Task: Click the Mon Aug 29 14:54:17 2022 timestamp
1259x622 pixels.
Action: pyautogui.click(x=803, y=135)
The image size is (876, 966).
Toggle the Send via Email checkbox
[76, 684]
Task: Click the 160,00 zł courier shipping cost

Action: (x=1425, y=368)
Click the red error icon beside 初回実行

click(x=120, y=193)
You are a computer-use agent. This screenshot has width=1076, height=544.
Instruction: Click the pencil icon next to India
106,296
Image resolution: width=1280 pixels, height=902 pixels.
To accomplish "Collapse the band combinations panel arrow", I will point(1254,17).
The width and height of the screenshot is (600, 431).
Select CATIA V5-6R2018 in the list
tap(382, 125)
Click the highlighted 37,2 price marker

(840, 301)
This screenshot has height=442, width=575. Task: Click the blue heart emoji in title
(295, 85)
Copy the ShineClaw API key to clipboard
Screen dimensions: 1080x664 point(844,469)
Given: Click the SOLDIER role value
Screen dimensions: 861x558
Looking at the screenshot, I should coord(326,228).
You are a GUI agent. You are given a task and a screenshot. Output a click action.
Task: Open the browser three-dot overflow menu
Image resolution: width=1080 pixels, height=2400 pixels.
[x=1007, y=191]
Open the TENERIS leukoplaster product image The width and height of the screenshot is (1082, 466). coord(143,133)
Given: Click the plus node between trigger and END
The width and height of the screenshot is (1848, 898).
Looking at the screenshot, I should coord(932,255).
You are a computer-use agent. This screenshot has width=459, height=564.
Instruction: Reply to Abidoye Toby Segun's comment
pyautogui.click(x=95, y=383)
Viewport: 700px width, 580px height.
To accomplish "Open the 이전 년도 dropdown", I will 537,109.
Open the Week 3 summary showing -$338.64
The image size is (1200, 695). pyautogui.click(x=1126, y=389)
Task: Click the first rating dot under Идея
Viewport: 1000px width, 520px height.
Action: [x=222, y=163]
-------------------------
▶ **EXERCISE GOAL**:
How many of the lines above include the string "will"? Only the number should be written.

▶ **ANSWER SPACE**:
2